Would you output the entries below only from the line containing "Image resolution: width=1024 pixels, height=768" through the line containing "You are a computer-use agent. Screen", exactly as they stand and with both ends included?

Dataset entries
☆ ☆ ☆ ☆ ☆
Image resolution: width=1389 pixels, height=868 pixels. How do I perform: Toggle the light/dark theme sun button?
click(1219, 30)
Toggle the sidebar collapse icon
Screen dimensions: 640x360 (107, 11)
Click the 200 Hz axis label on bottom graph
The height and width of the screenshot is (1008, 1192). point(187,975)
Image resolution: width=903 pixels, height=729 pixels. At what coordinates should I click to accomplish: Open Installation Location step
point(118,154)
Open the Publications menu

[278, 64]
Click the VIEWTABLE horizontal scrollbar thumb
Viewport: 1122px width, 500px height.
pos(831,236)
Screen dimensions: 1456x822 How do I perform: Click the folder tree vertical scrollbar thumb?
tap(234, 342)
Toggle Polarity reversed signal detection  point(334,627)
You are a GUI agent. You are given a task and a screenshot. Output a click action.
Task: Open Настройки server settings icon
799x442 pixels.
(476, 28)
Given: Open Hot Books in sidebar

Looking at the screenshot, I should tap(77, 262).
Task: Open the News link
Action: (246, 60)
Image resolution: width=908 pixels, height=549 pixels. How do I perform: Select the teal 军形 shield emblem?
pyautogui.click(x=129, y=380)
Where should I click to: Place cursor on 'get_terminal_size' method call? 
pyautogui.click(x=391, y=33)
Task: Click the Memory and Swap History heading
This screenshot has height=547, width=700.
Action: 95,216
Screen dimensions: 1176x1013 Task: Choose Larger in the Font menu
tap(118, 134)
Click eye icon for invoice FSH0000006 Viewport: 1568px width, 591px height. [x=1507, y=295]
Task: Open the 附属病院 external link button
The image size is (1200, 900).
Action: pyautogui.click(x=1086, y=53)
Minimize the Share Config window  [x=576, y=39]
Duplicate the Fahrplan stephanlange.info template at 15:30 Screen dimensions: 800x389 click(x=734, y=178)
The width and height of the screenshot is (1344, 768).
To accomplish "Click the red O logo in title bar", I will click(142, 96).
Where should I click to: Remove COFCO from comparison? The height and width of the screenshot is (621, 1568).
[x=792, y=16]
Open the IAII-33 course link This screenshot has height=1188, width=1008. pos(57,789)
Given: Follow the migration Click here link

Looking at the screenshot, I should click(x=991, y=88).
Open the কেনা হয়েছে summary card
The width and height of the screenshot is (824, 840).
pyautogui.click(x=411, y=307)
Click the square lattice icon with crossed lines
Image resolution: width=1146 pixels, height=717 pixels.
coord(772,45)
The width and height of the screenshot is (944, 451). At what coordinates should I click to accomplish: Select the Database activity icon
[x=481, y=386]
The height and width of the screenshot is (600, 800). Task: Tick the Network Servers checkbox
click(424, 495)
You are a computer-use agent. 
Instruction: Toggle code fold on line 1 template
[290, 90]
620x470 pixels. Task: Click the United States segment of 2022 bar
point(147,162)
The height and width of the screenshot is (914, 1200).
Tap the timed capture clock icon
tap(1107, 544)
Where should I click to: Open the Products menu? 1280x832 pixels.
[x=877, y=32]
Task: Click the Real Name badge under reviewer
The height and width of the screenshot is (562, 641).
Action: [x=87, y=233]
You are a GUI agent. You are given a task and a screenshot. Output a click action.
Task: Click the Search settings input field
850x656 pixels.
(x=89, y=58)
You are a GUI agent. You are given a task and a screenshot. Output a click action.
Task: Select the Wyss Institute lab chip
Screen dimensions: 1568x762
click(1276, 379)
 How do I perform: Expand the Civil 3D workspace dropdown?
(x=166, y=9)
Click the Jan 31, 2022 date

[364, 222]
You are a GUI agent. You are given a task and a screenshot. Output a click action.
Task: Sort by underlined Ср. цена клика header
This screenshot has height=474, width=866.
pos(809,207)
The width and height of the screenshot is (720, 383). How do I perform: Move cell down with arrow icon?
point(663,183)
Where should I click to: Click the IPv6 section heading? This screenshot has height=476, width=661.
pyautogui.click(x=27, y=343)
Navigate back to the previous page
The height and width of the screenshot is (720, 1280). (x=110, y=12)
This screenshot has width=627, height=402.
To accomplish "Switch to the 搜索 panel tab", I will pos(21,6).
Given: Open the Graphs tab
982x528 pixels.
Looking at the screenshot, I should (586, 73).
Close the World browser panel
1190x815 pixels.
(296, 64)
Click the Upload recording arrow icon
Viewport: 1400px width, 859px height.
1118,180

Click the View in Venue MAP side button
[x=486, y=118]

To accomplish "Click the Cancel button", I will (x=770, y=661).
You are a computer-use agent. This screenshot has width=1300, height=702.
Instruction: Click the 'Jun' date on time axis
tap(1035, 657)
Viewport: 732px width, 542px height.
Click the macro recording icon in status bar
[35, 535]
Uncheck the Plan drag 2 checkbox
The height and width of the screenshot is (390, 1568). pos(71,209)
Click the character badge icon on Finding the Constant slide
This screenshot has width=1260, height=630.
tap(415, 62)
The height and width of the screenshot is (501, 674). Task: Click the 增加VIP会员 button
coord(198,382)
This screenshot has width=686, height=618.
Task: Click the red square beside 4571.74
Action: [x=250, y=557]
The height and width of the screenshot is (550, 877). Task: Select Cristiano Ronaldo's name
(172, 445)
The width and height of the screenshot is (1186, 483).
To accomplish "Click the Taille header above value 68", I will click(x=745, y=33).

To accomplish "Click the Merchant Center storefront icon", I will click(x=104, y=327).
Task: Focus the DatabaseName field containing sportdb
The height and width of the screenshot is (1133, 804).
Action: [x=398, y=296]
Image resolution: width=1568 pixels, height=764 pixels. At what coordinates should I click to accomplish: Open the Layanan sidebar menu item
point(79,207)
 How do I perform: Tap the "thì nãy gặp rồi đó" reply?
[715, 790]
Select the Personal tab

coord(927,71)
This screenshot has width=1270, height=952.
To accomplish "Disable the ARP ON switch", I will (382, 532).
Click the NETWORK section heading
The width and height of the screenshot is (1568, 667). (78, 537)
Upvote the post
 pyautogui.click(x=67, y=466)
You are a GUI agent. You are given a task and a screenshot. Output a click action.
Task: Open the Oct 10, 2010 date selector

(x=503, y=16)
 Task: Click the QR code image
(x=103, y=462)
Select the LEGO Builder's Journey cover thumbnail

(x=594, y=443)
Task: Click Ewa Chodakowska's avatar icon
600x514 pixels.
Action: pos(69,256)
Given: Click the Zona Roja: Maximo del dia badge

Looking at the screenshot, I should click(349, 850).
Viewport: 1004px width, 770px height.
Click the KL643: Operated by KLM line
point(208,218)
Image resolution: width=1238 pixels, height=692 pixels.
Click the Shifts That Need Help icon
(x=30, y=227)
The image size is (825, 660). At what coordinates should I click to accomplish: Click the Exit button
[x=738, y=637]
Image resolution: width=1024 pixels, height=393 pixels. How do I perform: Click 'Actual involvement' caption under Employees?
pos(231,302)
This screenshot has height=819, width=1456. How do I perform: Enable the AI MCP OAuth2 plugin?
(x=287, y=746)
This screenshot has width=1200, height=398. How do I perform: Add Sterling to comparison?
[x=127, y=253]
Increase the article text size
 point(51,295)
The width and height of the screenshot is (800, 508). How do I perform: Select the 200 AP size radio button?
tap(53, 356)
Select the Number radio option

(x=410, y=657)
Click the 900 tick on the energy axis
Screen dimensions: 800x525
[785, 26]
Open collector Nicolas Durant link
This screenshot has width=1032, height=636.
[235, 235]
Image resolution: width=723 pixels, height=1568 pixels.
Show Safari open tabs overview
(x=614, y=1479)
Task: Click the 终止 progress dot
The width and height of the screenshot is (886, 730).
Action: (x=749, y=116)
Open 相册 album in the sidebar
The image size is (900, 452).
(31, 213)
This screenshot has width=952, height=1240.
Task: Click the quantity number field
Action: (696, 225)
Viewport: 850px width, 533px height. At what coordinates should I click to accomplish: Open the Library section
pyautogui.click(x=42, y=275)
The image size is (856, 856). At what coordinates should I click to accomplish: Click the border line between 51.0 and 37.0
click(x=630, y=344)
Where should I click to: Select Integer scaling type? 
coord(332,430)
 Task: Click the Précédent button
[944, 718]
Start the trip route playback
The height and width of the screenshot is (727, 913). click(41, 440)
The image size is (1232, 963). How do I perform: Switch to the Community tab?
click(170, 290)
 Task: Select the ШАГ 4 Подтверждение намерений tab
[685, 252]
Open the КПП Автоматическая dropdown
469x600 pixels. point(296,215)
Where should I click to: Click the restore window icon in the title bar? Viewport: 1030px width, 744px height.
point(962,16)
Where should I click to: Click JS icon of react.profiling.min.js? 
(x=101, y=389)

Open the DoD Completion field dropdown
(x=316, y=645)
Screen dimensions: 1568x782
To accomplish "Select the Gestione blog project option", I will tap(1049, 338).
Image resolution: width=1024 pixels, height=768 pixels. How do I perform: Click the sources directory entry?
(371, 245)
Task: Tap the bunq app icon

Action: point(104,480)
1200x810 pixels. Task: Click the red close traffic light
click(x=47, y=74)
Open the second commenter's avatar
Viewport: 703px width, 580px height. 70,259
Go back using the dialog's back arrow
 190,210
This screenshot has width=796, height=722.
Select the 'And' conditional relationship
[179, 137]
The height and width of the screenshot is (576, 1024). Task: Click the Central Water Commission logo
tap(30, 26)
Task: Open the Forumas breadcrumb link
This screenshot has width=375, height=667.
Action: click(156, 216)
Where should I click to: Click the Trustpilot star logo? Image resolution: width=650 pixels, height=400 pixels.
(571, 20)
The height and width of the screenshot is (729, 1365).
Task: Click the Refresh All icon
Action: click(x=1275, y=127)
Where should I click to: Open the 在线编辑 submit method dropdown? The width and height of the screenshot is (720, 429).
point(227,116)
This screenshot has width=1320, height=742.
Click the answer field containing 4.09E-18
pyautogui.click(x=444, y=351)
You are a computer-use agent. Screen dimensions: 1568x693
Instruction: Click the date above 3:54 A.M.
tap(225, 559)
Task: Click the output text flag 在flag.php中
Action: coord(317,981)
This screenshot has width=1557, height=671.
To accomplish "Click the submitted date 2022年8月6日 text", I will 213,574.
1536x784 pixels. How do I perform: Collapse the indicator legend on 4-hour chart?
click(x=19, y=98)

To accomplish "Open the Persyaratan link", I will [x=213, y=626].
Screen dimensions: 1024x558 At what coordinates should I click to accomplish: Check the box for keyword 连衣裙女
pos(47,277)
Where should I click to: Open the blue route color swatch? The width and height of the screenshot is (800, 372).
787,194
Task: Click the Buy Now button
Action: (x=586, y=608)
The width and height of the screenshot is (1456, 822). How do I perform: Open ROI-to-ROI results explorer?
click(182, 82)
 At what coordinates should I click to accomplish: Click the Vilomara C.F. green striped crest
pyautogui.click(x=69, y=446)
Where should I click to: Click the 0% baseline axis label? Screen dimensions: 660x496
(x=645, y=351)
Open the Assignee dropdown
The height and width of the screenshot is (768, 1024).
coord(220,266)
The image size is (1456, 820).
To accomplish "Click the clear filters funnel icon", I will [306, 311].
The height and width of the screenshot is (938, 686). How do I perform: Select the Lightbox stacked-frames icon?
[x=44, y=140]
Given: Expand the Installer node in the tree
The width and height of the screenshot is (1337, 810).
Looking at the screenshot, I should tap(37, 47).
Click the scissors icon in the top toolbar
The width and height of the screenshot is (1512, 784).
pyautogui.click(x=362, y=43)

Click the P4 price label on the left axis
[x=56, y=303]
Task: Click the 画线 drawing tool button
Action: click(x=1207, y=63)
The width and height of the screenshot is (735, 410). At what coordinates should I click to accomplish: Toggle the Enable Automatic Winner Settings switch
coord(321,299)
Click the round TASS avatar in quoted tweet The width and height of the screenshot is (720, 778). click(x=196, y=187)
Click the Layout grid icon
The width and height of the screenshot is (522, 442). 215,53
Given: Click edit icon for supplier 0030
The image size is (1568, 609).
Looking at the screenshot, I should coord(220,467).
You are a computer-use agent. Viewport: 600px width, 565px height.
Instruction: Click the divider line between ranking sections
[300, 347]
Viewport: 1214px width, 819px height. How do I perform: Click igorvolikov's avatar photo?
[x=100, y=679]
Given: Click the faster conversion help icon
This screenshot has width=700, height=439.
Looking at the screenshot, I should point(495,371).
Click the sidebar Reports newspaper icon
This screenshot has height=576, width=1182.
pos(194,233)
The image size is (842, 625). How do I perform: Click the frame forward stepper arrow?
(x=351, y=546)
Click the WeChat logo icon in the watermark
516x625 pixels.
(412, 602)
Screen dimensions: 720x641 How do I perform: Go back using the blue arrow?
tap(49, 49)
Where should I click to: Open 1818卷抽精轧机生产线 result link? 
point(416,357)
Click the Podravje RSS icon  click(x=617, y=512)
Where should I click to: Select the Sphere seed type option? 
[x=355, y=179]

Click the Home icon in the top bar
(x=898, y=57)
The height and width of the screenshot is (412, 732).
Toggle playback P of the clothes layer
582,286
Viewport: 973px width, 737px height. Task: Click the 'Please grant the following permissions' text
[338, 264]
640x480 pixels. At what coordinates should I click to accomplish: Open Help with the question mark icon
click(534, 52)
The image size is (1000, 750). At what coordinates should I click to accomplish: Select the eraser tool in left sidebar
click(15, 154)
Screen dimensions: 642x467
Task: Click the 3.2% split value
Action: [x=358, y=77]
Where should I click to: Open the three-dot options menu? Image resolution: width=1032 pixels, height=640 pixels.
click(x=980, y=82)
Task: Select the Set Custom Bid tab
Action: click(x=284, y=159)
☆ ☆ ☆ ☆ ☆
TASK RESPONSE
Image resolution: width=1024 pixels, height=768 pixels. How do I perform: Click the sources directory entry?
(371, 245)
Task: Tap the bunq app icon

Action: point(104,480)
1200x810 pixels. Task: Click the red close traffic light
click(x=47, y=74)
Open the second commenter's avatar
Viewport: 703px width, 580px height. 70,259
Go back using the dialog's back arrow
 190,210
This screenshot has width=796, height=722.
Select the 'And' conditional relationship
[179, 137]
The height and width of the screenshot is (576, 1024). Task: Click the Central Water Commission logo
tap(30, 26)
Task: Open the Forumas breadcrumb link
This screenshot has width=375, height=667.
Action: click(156, 216)
Where should I click to: Click the Trustpilot star logo? Image resolution: width=650 pixels, height=400 pixels.
(571, 20)
The height and width of the screenshot is (729, 1365).
Task: Click the Refresh All icon
Action: click(x=1275, y=127)
Where should I click to: Open the 在线编辑 submit method dropdown? The width and height of the screenshot is (720, 429).
point(227,116)
This screenshot has width=1320, height=742.
Click the answer field containing 4.09E-18
pyautogui.click(x=444, y=351)
You are a computer-use agent. Screen dimensions: 1568x693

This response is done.